Tilt table tests are valuable for confirming the diagnosis. In common with most medical tests, sensitivity and specificity are not perfect, so a negative tilt table test does not exclude VVS.

  • Confirming a diagnosis of reflex syncope (as well as other orthostatic intolerance syndromes) when suspected, but not confirmed;
  • Educating and empowering the patient to recognize symptoms and appreciate the effects of counter pressure manoeuvres; and to recognize a ‘hypotensive susceptibility’ in individuals with unexplained syncope, albeit acknowledging that this may not explain the full mechanism of syncope and thus not make a full diagnosis. Recognition of ‘hypotensive susceptibility’ is of great value when pacing is being considered as, if it exists, future syncope recurrences will be more frequent

Nursing management of vasovagal syncope

Vasovagal syncope is a common type of reflex syncope resulting from increased vagal tone, leading to sudden bradycardia and hypotension, which cause transient reduction in cerebral blood flow and temporary loss of consciousness.
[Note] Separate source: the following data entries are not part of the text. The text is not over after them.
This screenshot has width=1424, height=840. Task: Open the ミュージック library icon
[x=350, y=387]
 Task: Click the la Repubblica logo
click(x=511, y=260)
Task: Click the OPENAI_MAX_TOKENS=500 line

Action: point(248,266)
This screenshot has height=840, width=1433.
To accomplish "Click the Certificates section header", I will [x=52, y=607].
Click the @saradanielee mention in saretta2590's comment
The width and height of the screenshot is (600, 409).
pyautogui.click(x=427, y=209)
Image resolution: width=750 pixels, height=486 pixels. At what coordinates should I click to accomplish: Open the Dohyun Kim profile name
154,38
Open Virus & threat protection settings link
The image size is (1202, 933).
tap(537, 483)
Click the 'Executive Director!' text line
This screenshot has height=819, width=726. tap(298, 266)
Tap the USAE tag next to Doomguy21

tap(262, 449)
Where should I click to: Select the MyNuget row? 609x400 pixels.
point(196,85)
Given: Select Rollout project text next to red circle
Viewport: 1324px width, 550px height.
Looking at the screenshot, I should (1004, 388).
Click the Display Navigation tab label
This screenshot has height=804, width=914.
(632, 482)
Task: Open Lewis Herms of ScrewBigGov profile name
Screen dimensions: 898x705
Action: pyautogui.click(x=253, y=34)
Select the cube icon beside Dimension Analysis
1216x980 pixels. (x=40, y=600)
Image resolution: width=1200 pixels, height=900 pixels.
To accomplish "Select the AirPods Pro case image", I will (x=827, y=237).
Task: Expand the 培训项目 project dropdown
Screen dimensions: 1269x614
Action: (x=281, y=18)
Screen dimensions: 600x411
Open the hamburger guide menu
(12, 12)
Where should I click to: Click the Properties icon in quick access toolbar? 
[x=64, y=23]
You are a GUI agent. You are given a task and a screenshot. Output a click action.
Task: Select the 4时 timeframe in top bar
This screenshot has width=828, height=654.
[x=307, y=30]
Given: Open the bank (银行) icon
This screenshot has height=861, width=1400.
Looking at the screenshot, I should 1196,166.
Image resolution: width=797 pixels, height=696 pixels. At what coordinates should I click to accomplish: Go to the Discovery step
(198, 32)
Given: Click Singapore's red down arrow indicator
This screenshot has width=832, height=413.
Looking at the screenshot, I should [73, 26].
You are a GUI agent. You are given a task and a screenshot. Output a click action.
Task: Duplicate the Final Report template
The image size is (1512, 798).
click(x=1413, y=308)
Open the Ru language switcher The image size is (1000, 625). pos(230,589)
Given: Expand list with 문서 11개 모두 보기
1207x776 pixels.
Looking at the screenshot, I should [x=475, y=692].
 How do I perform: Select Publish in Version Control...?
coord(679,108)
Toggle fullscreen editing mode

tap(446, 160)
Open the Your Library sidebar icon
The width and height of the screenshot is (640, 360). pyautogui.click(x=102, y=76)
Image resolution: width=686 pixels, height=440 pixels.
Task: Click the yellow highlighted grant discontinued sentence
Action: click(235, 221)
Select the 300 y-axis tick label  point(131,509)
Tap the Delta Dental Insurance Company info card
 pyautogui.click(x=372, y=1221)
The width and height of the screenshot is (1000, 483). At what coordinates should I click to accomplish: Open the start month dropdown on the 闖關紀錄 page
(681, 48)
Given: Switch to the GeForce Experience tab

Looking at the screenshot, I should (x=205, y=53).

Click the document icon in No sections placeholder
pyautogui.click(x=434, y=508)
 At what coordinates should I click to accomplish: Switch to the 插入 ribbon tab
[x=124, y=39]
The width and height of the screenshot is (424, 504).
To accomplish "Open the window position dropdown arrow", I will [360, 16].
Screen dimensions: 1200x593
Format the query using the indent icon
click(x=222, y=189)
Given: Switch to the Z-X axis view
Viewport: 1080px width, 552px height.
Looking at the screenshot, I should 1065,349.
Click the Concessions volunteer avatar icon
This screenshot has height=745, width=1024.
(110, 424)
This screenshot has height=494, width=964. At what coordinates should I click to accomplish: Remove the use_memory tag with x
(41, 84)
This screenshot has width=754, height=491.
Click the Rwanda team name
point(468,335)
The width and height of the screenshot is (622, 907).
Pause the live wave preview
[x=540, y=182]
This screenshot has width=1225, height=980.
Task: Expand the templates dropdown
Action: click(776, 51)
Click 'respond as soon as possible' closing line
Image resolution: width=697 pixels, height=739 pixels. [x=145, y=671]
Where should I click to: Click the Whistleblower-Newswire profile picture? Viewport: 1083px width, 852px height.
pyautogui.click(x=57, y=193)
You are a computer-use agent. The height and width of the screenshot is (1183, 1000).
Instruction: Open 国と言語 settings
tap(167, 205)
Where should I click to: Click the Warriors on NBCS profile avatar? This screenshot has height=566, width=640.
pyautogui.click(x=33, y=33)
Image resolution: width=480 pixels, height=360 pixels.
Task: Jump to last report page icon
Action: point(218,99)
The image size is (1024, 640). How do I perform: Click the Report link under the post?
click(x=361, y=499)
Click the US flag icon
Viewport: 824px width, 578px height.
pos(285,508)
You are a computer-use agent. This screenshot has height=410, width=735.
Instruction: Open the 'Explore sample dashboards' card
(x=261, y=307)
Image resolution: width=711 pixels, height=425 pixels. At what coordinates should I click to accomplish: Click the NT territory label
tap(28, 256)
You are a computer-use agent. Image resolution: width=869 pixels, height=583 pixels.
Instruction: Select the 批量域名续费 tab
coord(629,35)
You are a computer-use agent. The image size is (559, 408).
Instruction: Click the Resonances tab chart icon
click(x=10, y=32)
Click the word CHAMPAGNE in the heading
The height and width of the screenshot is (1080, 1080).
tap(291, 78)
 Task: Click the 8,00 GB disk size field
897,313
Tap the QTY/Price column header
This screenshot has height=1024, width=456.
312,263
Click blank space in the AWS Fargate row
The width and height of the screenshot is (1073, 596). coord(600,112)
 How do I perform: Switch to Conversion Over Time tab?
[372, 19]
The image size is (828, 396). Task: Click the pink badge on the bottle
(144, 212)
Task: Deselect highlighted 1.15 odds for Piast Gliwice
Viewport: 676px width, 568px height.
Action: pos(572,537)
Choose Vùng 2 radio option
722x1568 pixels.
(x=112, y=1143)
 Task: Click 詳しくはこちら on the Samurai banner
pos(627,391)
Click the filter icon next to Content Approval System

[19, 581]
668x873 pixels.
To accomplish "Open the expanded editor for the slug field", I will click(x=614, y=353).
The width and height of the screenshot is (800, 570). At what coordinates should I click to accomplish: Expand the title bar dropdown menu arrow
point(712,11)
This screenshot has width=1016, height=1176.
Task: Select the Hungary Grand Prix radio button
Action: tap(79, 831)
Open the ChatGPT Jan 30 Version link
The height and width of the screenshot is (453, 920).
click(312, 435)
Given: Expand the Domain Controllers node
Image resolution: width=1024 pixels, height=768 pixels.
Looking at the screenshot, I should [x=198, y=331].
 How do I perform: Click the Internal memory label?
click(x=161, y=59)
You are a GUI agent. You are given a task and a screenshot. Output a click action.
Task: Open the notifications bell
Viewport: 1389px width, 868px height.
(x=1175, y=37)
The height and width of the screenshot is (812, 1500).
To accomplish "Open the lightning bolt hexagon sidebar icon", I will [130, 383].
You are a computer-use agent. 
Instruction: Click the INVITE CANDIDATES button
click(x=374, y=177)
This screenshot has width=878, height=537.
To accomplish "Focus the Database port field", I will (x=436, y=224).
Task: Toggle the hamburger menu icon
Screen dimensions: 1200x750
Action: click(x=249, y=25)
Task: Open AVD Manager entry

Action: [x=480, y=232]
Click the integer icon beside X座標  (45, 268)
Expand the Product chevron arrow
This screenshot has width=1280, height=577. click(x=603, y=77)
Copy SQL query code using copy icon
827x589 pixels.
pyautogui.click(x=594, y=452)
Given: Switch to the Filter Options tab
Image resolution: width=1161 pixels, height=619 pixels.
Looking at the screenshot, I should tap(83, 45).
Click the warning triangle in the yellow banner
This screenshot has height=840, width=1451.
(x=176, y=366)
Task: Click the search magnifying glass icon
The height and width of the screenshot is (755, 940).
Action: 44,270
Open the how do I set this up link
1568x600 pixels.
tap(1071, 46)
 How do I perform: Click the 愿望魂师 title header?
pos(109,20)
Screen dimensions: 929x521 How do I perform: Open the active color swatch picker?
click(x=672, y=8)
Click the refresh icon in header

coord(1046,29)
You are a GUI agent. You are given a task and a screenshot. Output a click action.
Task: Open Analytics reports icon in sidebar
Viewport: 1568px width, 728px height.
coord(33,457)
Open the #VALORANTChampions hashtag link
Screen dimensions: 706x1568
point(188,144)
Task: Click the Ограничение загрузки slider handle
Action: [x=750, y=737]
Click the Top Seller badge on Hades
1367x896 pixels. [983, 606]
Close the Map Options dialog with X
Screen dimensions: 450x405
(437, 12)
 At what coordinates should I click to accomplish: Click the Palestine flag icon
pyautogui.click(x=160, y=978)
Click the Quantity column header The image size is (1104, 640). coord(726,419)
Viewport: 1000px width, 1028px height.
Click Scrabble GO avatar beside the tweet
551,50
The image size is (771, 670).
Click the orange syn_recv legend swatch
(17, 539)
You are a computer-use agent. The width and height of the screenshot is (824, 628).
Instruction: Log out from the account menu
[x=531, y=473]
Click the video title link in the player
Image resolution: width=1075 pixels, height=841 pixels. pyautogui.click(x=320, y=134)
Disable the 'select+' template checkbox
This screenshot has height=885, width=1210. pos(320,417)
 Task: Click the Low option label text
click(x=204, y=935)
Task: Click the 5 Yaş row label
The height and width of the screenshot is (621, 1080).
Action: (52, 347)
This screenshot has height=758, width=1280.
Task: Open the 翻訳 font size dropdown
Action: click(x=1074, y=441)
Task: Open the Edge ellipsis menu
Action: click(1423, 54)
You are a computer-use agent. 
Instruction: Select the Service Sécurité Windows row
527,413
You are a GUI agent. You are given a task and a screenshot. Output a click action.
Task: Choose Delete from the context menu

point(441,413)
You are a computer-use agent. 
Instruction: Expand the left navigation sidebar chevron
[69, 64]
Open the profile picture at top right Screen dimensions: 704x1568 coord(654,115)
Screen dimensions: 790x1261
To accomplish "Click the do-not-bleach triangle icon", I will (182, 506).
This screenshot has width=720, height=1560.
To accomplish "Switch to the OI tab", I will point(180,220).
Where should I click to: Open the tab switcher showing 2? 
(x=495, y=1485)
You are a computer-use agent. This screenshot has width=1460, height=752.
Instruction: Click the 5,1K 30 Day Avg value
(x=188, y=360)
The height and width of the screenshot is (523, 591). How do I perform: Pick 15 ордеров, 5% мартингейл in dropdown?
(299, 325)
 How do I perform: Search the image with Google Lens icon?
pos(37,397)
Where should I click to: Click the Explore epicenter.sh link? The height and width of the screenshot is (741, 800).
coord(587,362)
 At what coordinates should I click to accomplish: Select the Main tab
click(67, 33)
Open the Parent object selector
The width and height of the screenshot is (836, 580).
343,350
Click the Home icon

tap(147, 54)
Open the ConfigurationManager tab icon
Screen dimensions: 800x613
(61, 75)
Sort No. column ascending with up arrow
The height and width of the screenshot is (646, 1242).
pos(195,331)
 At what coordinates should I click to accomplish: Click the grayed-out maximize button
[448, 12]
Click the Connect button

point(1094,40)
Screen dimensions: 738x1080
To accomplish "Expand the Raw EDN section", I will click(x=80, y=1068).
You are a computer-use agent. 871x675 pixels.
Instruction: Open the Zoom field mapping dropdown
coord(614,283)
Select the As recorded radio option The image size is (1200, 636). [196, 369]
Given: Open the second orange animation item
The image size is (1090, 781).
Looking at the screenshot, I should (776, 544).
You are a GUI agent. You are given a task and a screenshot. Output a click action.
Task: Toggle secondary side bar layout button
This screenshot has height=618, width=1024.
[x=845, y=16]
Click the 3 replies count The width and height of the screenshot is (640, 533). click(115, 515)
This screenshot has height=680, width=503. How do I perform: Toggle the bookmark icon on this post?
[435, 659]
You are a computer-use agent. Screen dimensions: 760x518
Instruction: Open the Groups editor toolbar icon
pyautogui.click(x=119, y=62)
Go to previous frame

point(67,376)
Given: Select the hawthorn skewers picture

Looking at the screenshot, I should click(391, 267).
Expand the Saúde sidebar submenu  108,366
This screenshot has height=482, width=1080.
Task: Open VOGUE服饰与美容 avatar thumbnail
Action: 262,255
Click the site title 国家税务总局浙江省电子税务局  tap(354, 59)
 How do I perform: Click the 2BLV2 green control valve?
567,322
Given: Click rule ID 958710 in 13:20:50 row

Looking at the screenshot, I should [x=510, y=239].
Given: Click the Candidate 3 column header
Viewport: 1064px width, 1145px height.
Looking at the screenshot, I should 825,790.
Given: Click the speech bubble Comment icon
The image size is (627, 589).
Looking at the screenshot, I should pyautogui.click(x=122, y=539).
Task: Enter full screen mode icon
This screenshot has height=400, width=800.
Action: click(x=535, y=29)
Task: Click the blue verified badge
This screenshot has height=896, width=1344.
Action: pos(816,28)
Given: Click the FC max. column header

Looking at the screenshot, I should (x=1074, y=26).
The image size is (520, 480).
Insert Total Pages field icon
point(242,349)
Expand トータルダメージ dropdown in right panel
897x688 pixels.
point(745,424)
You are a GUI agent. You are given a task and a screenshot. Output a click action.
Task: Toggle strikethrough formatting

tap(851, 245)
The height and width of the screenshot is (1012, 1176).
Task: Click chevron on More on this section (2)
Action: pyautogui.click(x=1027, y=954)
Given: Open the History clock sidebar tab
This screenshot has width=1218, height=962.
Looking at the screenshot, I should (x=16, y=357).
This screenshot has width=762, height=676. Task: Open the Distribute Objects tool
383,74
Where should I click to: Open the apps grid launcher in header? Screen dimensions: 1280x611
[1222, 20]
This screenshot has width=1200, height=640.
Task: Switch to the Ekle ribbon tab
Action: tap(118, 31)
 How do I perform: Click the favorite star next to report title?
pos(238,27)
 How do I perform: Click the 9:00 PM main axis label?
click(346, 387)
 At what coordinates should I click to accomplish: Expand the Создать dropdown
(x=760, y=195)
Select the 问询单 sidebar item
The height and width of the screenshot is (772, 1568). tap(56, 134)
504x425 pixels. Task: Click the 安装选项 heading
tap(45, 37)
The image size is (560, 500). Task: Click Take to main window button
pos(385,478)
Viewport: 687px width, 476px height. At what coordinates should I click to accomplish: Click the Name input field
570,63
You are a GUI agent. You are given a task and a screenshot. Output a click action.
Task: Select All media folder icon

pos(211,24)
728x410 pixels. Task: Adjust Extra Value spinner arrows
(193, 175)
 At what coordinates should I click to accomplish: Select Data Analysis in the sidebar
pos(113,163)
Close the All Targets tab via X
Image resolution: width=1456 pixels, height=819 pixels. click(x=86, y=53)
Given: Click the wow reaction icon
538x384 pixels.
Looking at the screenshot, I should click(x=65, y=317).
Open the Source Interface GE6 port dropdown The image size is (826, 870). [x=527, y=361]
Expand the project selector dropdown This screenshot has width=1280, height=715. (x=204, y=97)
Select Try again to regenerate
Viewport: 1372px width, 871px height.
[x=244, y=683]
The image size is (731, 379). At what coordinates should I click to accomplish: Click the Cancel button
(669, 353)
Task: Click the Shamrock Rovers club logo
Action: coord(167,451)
Nursing management aims at immediate recovery, prevention of complications, and patient education.

Assessment

  • Assess prodromal symptoms: Dizziness, Nausea, sweating, blurred vision, palpitations.
  • Monitor vital signs ( BP,Pulse,Spo2)
  • Assess level of consciousness
  • Identify triggering factors ( Pain, emotional stress, Prolonged standing, Dehydration)
  • Obtain history of previous episode.

Immediate management during syncope

If patient feels faint:

  • Assist patient to lie down in supine position
  • Elevate legs (Trendelenburg position)
  • Loosen tight clothing
  • Ensure adequate Ventilation

If patient loses consciousness:

  • Maintain airway patency
  • Check breathing and pulse
  • Administer oxygen if needed
  • Monitor vitas signs continuously
  • Do not leave patient alone

Monitoring

  • Continuous cardiac monitoring
  • Monitor BP regularly
  • Record ECG if prescribed
  • Observe for recurrent symptoms

Fluid management

  • Rush the fluid if LV adequate ( if BP low)
  • Encourage adequate oral fluids
  • Promote increase salt intake ( if not contraindicated )

Preventive measure

  • Advise patent to avoid triggers
  • Teach slow position changes ( Avoid sudden standing )
  • Encourage leg crossing and muscle tensing techniques during prodromal symptoms
  • Educate about adequate rest and hydration.
  • In cath lab or post angiogram patient, local anaesthesia may be given before arterial/ venous sheath removal to reduce pain and discomfort, especially for femoral access.

Health education

  • Explain nature of condition ( benign and self-limiting)
  • Teach regarding of warning signs
  • Advise sitting/ Lying down immediately when symptoms start
  • Instruct family on first and management
  • Stress management (Yoga)

Documentation

  • Record time and duration of episode
  • Document vital signs
  • Note precipitating factors
  • Record nursing interventions and patient response

Post episode care

  • Rest until fully alert
  • Slow position changes
  • Document the episode, intervention, and patient response
  • Report recurrent episodes or atypical findings(chest pain, prolonged LOC, seizure activity)

Conclusion

Vasovagal syncope, including episodes that may occur post-procedure, can significantly affect patient safety and comfort. Nursing care plays a critical role in early recognition, monitoring, patient education, and implementing preventive strategies to minimize episodes and ensure optimal recovery and well-being.